• [Text section]
Introduction: There is limited evidence describing utilization of clinic-based food referral programs intended to support healthy eating for food-insecure patients. To address this gap, this study aims to describe the utilization of the Mid-Ohio Farmacy (MOF). MOF is a partnership between a regional foodbank and local health care providers, including an academic medical center (AMC), that enables referrals of patients that experience food insecurity to a network of participating food pantries.
Methods: This observational study uses data from 2 AMC family medicine clinics that offered the MOF referral from September 2019 to November 2020. Patients who screened positive for food insecurity and had an eligible chronic disease (eg, diabetes, hypertension, obesity) were referred to the MOF. We compared demographic and clinical characteristics of patients that filled their referral (ie, visitors) to those that did not (ie, non-visitors). Among visitors, we also assessed patterns of pantry utilization.
Results: In total, 51% (164 of 322) of patients referred to the MOF visited a food pantry at least once. Visitors were more likely to be older, have diabetes, and have visited a food pantry before their referral. Patients with uncontrolled hypertension were less likely to visit a food pantry following their referral. Patients that had visited a food pantry before their referral had more visits in total and more produce-specific visits following their referral.
Conclusions: Our results suggest that while the MOF can connect patients to food resources, further attention may be needed to encourage its use among patients who have not previously accessed pantries. ( J Am Board Fam Med 2021;34:1174–1182.)

Stored records:
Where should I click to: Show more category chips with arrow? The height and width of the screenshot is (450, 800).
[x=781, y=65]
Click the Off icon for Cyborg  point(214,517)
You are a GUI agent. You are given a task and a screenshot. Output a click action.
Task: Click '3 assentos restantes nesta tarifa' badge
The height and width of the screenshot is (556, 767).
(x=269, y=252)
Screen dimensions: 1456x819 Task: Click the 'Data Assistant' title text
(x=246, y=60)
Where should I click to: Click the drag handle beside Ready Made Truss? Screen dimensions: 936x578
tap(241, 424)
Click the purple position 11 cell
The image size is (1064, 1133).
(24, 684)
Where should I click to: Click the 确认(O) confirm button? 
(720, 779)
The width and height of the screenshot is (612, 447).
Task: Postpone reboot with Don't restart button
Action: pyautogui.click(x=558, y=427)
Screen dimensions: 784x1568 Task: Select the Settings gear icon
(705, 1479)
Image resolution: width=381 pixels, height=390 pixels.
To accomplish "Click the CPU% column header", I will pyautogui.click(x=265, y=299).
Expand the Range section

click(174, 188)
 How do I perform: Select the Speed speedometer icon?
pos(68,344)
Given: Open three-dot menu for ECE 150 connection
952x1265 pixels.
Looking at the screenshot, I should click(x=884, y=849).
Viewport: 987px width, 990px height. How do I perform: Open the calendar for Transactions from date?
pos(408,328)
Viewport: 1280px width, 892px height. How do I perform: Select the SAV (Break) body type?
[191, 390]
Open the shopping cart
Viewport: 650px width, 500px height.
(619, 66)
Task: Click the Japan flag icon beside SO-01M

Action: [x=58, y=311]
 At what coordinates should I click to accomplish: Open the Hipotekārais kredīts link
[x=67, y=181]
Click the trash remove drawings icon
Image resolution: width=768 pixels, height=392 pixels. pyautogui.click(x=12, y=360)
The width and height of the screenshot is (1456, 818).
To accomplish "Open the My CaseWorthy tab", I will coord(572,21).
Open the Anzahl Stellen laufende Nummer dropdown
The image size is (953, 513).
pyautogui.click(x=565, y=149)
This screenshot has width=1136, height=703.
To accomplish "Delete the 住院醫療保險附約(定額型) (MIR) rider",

• [Exercise requirements]
(A) List the chronic diseases that the abstract on the Mid-Ohio Farmacy gives as examples of conditions that made patients eligible for referral.
(B) From the Mid-Ohio Farmacy abstract, copy the passage between "Introduction: There is" and "participating food pantries.", inclusive.

• [Numbered answers]
(A) Diabetes, hypertension, obesity

(B)
Introduction: There is limited evidence describing utilization of clinic-based food referral programs intended to support healthy eating for food-insecure patients. To address this gap, this study aims to describe the utilization of the Mid-Ohio Farmacy (MOF). MOF is a partnership between a regional foodbank and local health care providers, including an academic medical center (AMC), that enables referrals of patients that experience food insecurity to a network of participating food pantries.